Радопис улыбнулась и, словно во сне, ответила:
— Удивляться нечему — женщина влюбилась. Это довольно обычное явление.
— Только не здесь, — откликнулась Шейт, указывая на то место, где находилось сердце госпожи. — Я всегда думала, что твое сердце — неприступная крепость. Как же эта крепость пала? Ради бога, расскажи мне.
Глаза Радопис смотрели мечтательно, воспоминание об этом вызвало в ее душе бурю чувств.
— Шейт, я влюбилась, — сказала она почти шепотом. — А любовь чудесна. Я не знаю, когда она постучалась во врата моего сердца, как она проникла в глубины мой души. Любовь привела меня в ужасное замешательство, но мое сердце не лгало, ибо забилось неровно и заволновалось, когда я увидела лицо фараона и услышала его голос. Раньше в подобных случаях оно никогда не вело себя так, однако тайный голос шепнул мне на ухо, что никто другой, кроме этого мужчины, не станет повелевать моим сердцем. Меня охватило неистовое, томное, мучительное ощущение, и я безошибочно поняла, что он должен стать частицей моего существа, подобно моему сердцу, а я должна стать частицей его существа, подобно его душе. Я больше не представляю, что жизнь может быть хорошей, а существование приятным без слияния наших душ.

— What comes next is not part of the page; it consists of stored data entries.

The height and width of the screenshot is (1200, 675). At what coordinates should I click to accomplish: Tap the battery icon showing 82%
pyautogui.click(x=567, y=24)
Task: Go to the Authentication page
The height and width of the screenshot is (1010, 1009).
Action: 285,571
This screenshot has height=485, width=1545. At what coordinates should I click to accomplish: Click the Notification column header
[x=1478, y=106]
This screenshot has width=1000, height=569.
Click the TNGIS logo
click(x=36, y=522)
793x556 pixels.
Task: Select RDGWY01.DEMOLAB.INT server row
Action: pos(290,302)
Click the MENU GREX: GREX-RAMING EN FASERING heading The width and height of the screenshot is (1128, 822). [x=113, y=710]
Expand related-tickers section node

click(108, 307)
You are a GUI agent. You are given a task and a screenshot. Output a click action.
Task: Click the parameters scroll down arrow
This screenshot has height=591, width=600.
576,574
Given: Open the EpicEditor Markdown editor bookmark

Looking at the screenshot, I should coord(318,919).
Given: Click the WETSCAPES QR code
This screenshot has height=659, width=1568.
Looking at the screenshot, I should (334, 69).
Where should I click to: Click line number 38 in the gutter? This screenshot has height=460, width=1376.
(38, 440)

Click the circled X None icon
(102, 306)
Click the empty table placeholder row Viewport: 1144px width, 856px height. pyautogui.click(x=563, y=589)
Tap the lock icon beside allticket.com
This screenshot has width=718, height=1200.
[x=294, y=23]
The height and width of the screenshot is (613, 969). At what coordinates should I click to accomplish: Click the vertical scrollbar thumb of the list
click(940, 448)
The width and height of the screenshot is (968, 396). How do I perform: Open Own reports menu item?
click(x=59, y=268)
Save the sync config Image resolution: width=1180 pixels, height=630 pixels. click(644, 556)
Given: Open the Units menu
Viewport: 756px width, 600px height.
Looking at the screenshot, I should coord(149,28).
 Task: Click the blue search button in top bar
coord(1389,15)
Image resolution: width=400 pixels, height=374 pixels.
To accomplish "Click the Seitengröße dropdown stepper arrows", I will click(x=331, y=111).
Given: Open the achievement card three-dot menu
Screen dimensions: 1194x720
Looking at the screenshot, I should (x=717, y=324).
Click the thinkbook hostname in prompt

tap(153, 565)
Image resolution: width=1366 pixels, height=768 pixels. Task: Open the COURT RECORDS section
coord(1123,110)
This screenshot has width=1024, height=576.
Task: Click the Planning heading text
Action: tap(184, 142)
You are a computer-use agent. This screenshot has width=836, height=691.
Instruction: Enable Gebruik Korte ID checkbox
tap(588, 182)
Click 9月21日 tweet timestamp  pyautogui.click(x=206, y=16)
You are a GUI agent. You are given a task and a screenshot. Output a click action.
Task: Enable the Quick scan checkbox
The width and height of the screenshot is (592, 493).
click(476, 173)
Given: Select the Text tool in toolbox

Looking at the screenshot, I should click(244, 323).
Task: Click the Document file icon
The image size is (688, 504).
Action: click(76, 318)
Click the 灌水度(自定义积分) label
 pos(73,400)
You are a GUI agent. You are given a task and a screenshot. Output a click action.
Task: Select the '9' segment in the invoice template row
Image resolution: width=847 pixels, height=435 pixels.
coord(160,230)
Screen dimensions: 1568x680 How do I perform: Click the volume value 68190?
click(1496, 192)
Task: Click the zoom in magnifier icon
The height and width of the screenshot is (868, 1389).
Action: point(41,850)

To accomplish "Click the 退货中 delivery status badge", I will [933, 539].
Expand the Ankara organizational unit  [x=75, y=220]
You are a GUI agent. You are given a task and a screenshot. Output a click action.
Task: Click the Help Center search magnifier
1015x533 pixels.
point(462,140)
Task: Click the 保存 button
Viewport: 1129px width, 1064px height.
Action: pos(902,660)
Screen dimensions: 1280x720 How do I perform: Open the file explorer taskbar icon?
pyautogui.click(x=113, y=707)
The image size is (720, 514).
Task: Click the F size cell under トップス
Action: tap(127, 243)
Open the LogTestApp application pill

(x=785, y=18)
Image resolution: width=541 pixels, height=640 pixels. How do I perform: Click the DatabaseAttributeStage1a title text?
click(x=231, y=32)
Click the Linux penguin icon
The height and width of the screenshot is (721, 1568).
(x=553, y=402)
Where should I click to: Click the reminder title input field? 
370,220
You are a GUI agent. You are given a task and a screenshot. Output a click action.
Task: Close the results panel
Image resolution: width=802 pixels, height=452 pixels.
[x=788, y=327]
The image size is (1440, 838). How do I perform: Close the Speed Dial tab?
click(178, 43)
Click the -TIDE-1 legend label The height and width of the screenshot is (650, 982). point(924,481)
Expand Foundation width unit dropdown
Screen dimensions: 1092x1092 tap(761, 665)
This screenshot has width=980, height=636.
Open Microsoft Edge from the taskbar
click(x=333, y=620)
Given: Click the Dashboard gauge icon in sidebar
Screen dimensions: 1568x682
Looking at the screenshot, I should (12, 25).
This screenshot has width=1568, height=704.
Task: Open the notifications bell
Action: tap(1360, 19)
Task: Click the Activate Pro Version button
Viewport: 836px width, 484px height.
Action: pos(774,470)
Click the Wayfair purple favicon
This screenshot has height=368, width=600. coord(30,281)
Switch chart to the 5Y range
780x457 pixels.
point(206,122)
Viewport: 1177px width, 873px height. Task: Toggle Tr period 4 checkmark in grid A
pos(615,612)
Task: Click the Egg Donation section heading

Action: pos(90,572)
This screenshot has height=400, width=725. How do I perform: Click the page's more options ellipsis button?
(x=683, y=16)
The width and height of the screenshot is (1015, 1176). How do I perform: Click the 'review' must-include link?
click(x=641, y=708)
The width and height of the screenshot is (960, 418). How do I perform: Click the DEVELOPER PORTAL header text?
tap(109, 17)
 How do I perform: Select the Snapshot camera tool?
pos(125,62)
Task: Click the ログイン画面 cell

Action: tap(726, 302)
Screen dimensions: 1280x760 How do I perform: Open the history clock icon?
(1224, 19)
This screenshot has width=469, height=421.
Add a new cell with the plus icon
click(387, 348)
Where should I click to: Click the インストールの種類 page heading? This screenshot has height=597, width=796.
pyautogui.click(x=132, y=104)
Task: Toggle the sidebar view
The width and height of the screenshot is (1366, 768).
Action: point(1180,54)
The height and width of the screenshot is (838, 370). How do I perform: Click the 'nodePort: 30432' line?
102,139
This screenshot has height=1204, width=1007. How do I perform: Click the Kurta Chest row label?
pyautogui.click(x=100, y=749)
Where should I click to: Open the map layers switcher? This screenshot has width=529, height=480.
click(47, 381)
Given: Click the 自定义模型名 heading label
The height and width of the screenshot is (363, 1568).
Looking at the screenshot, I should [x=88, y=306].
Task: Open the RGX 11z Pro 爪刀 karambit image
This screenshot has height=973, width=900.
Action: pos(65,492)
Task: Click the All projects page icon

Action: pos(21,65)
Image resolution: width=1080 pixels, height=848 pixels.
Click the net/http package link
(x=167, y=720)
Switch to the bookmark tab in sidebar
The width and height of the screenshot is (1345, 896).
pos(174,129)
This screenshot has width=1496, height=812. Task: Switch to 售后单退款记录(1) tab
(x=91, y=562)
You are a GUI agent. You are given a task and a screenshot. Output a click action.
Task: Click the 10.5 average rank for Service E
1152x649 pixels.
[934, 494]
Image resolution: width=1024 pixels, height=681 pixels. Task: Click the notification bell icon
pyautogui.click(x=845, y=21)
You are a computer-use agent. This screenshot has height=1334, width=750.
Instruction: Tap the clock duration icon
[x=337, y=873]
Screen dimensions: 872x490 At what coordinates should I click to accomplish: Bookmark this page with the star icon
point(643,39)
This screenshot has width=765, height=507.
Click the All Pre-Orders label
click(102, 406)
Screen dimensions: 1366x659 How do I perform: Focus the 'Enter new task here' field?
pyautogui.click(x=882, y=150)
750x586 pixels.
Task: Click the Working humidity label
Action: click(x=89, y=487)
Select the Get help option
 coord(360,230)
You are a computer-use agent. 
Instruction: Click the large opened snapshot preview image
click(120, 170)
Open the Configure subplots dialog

— Как это трудно понять, моя госпожа, — сказала Шейт и затаила дыхание.
— Да, Шейт. Радуясь полной свободой, я сидела на высоком холме и мои глаза блуждали по странному необъятному миру. Я коротала вечера в обществе множества мужчин, наслаждаясь приятными разговорами, произведениями искусства, смаковала непристойные шутки и остроты, пела, однако все время утомительная скука тяжелым камнем сдавливала мое сердце, моя душа томилась невыносимым одиночеством. А теперь, Шейт, мои надежды обрели ясные очертания и устремились к одному мужчине — моему повелителю. Он для меня — весь мир. Жизнь снова пробудилась, сняла усталость, избавила от одиночества, преградившего мне путь, озарила его блаженным светом. Я потерялась в безграничном мире, а теперь снова обрела его в моем возлюбленном. Шейт, видишь, на что способна любовь!
Рабыня кивнула, с изумлением смотря на Радопис, и заключила:
— Моя госпожа, любовь чудесна, если послушать тебя. Наверное, она слаще самой жизни. Право, мне часто самой хочется узнать, как я представляю себе любовь. Любовь похожа на голод, а мужчины похожи на еду. Я люблю мужчин точно так же, как мне нравится еда. Я не беспокоюсь о ней, и мне этого достаточно.
Радопис рассмеялась бархатным голосом, и казалось, будто ветер перебирает струны арфы. Радопис встала и подошла к балкону с видом на сад. Она велела Шейт принести лиру, ибо у нее возникло желание играть и петь. Почему бы нет, если весь мир вместе с ней пел радостную серенаду?